----- EXERCISE MATERIALS -----

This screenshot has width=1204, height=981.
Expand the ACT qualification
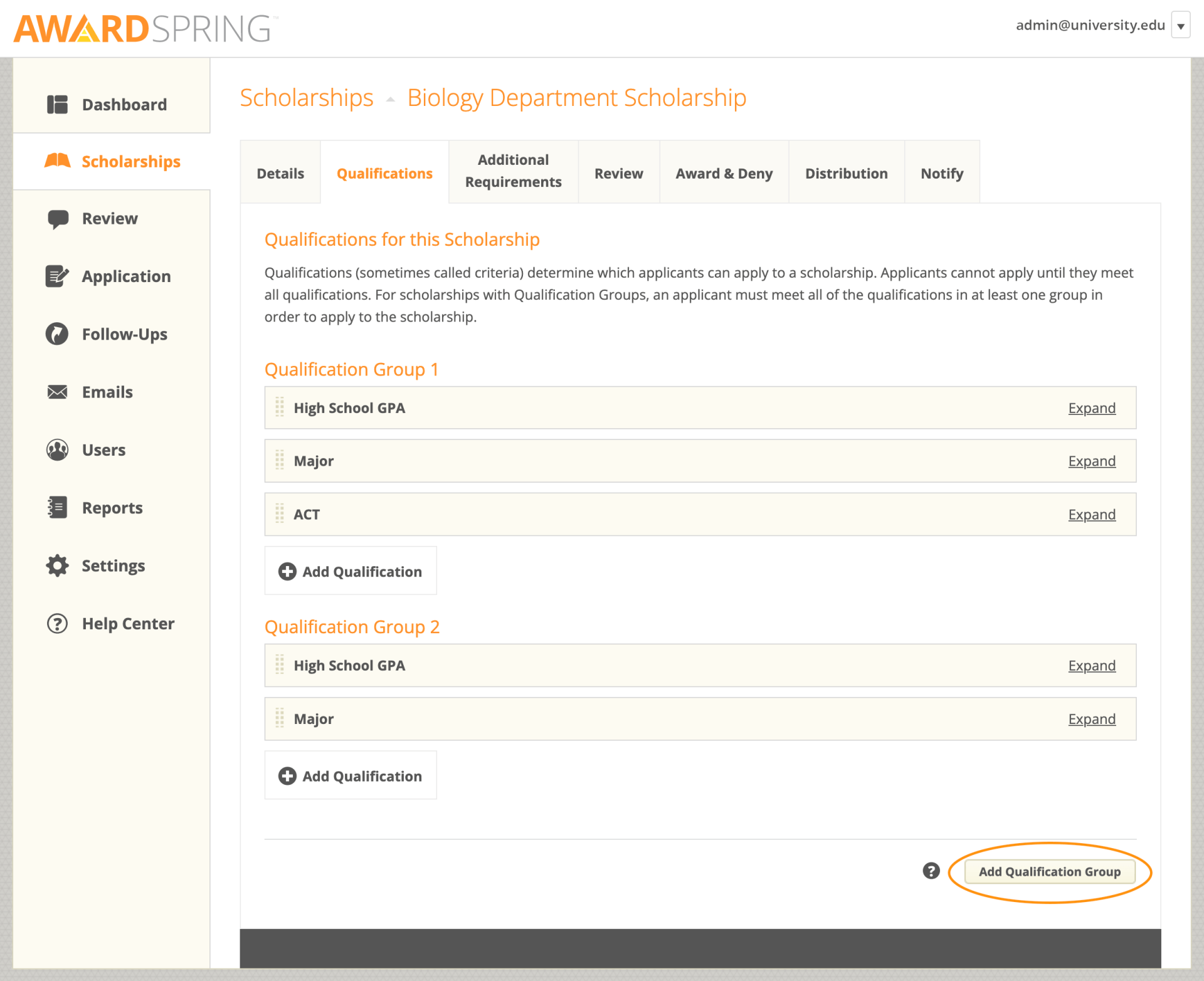tap(1091, 514)
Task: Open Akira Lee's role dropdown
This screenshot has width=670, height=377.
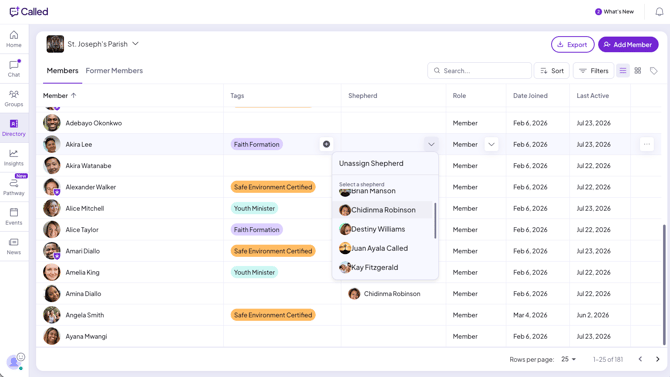Action: pyautogui.click(x=491, y=144)

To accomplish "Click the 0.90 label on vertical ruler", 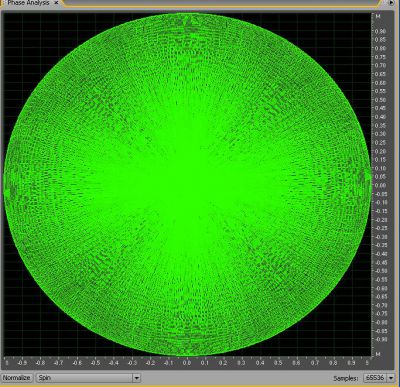I will click(x=381, y=31).
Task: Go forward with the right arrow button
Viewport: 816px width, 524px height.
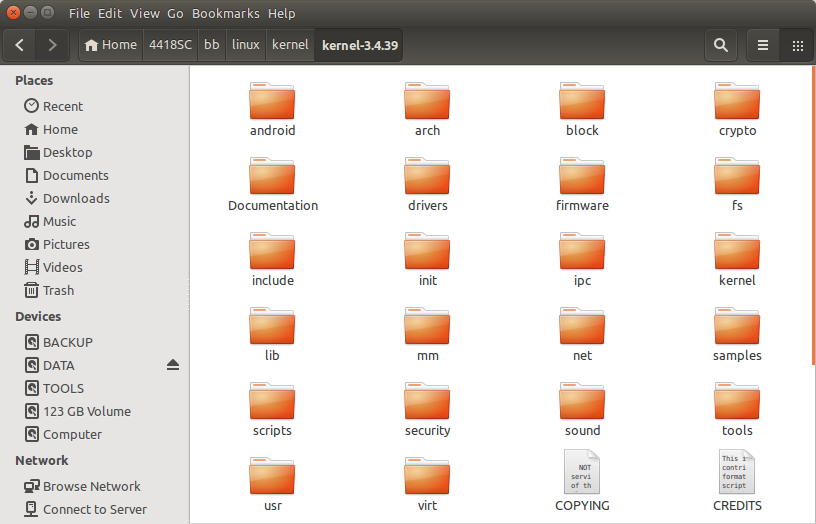Action: (52, 45)
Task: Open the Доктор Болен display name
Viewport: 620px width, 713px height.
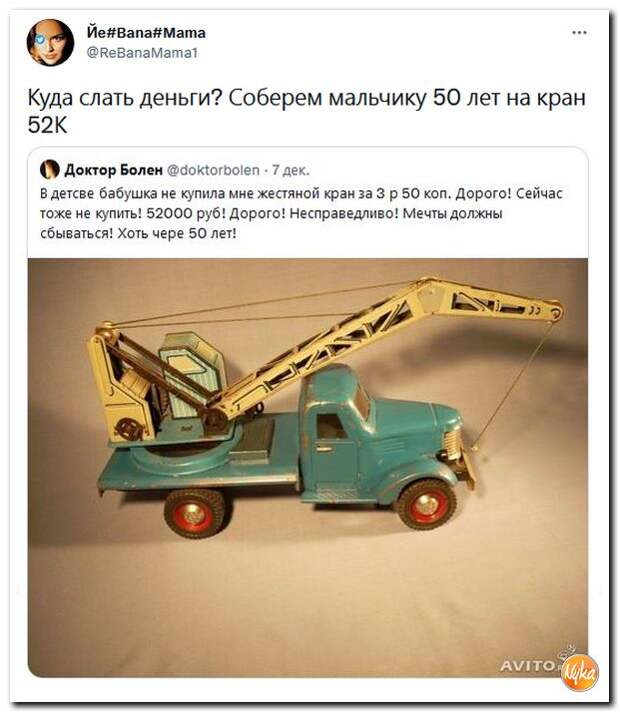Action: pyautogui.click(x=113, y=170)
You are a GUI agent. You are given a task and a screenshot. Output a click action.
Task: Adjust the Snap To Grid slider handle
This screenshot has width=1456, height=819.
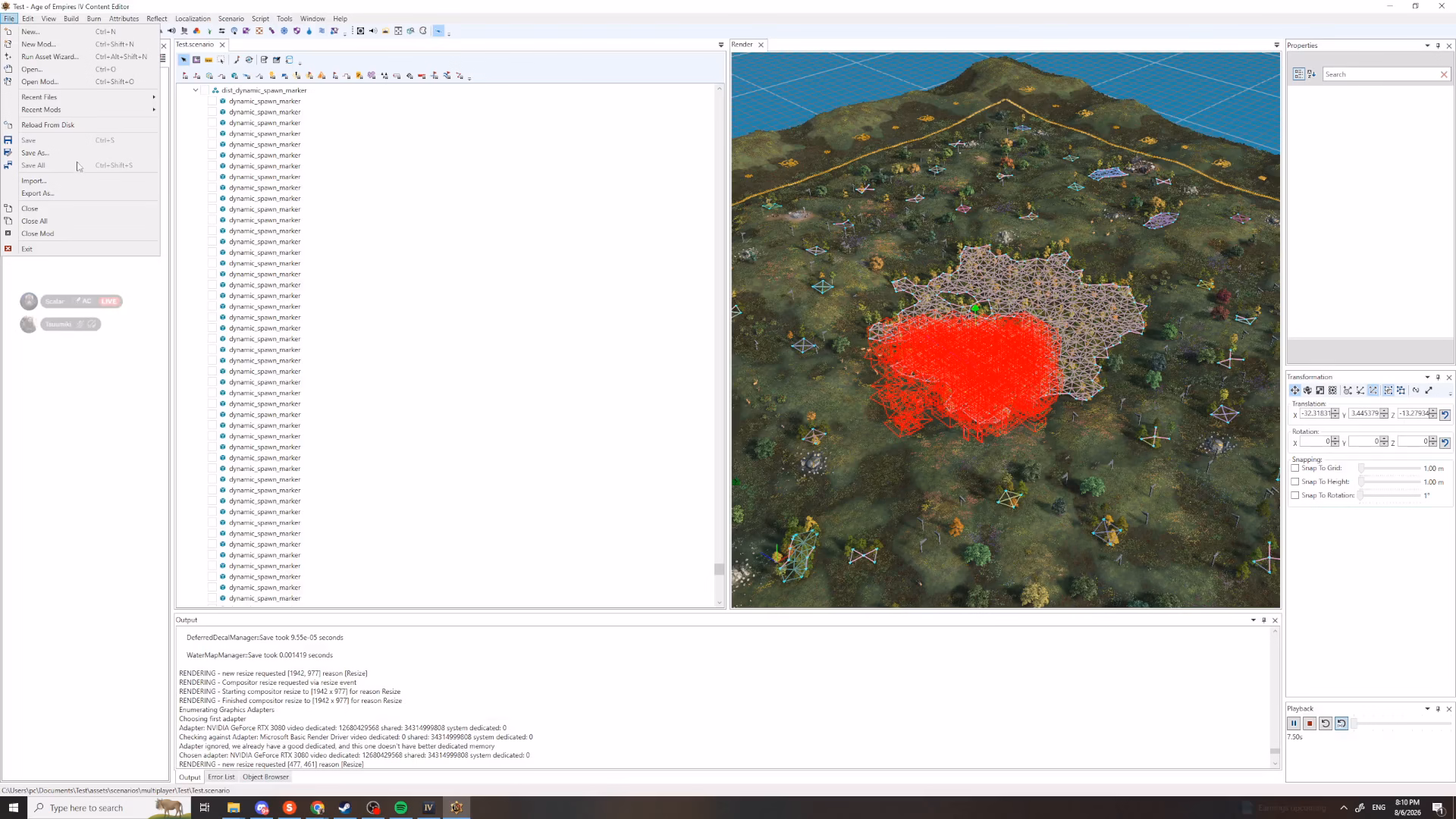1361,468
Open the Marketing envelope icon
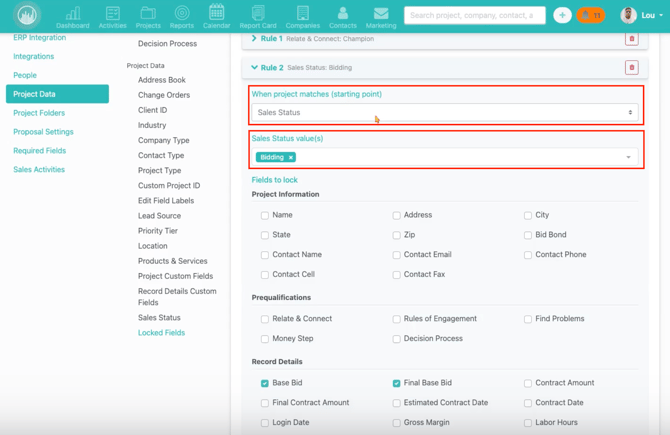The width and height of the screenshot is (670, 435). tap(380, 15)
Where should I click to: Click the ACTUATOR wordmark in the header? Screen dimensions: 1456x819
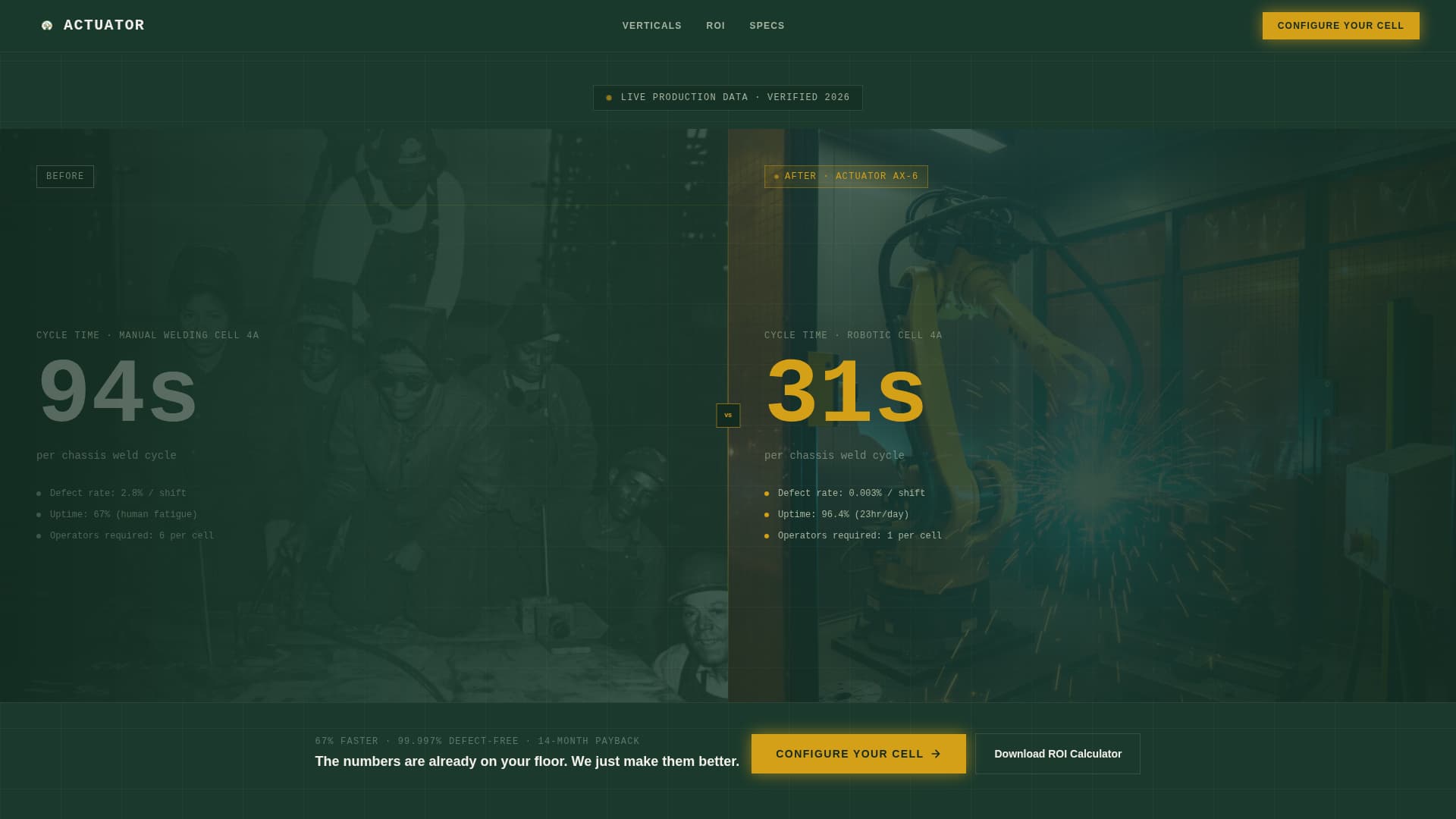click(x=104, y=25)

-----

▶ **TASK STATEMENT**
Reproduce the listing verbatim from the line containing "Task: Open the Доктор Болен display name" through the end of the listing, omitting the pictures.

▶ **SOLUTION TO THIS TASK**
Task: Open the Доктор Болен display name
Viewport: 620px width, 713px height.
Action: pyautogui.click(x=113, y=170)
You are a GUI agent. You are given a task and a screenshot. Output a click action.
Task: Adjust the Snap To Grid slider handle
This screenshot has width=1456, height=819.
1361,468
Open the Marketing envelope icon
The width and height of the screenshot is (670, 435). tap(380, 15)
Where should I click to: Click the ACTUATOR wordmark in the header? Screen dimensions: 1456x819
click(x=104, y=25)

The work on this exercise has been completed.